SET PROBLEM: Rewrite all of the data below, switching "Where should I click to" to "Which spot should I click to" and leaving everything else unchanged. Omit the pictures from your answer.

start

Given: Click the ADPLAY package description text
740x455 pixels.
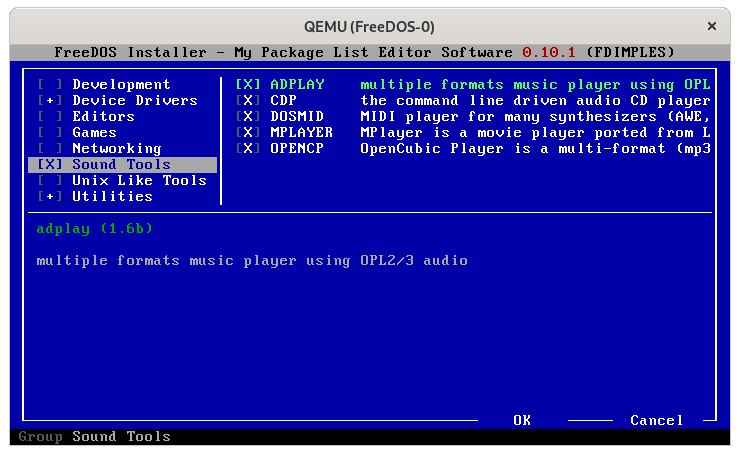Looking at the screenshot, I should 535,85.
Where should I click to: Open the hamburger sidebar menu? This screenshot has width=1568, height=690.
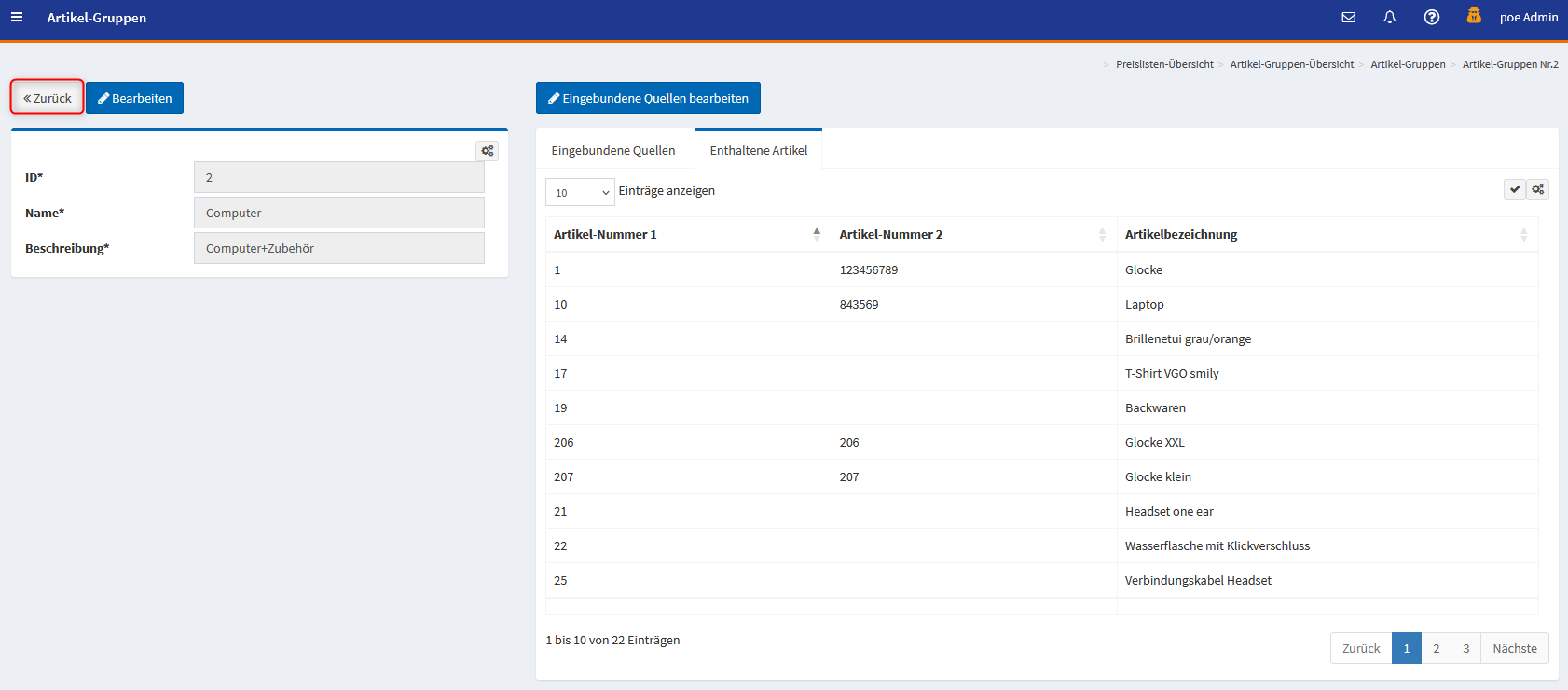pyautogui.click(x=17, y=17)
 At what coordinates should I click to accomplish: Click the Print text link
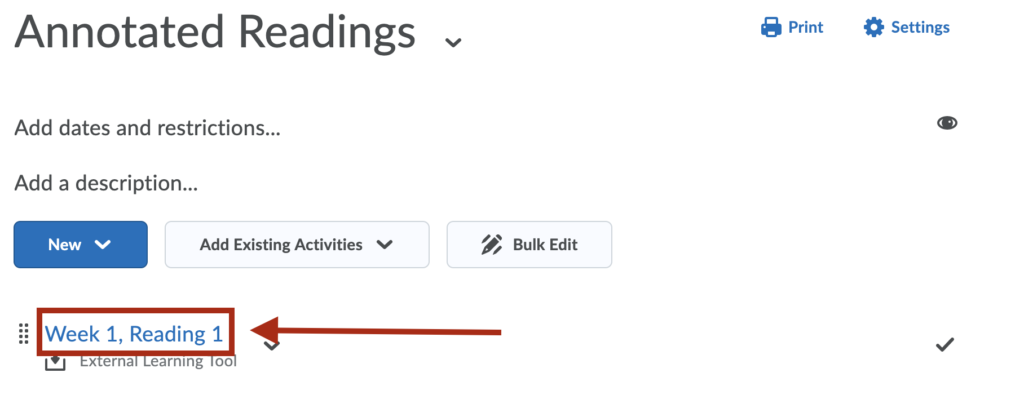806,27
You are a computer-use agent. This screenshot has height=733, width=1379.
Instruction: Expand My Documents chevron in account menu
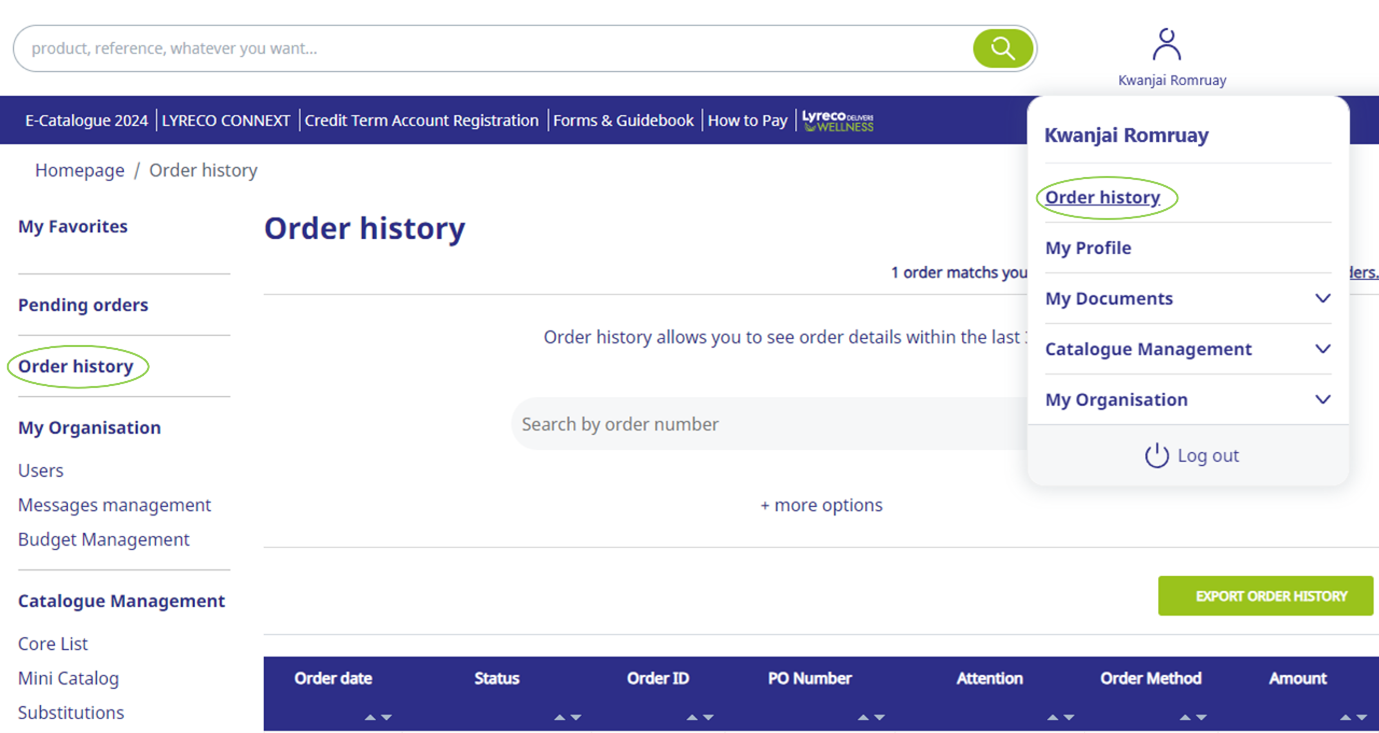coord(1322,298)
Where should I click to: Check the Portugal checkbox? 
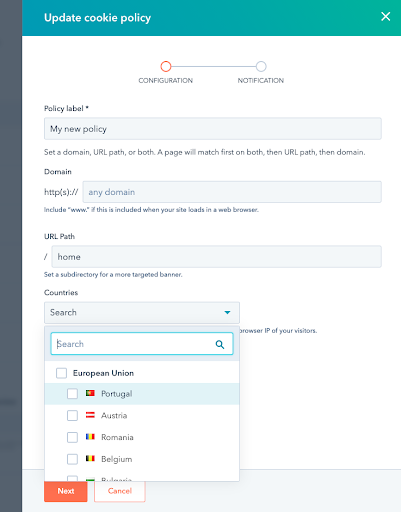72,394
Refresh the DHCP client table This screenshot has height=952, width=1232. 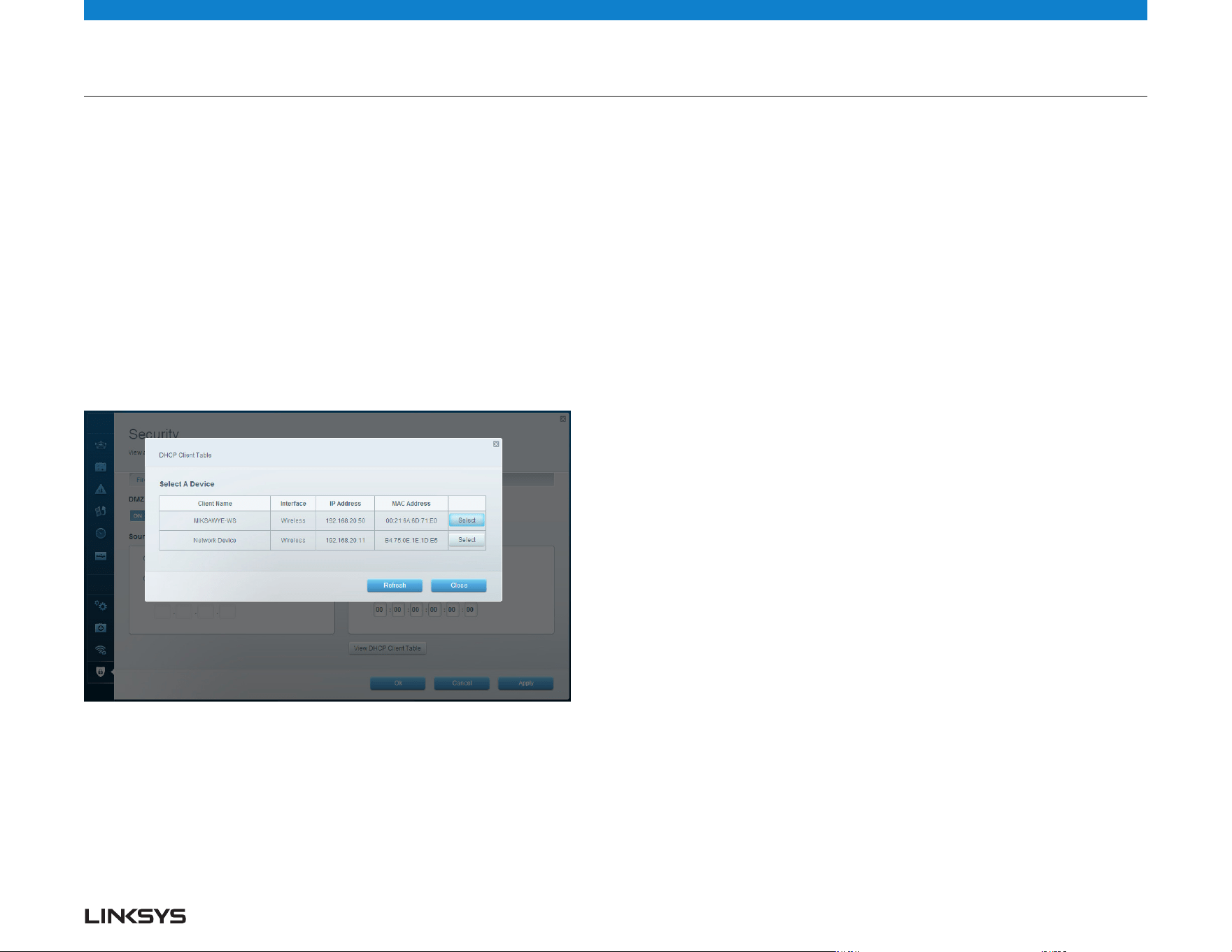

end

RESPONSE TO THE TASK:
Given: Click the ADPLAY package description text
740x455 pixels.
Looking at the screenshot, I should 535,85.
Which spot should I click to: Open the hamburger sidebar menu? This screenshot has width=1568, height=690.
pyautogui.click(x=17, y=17)
 At what coordinates should I click to accomplish: Click the Print text link
806,27
You are a computer-use agent. This screenshot has height=733, width=1379.
Instruction: Expand My Documents chevron in account menu
coord(1322,298)
Which spot should I click to: Check the Portugal checkbox? 
72,394
Refresh the DHCP client table This screenshot has height=952, width=1232. 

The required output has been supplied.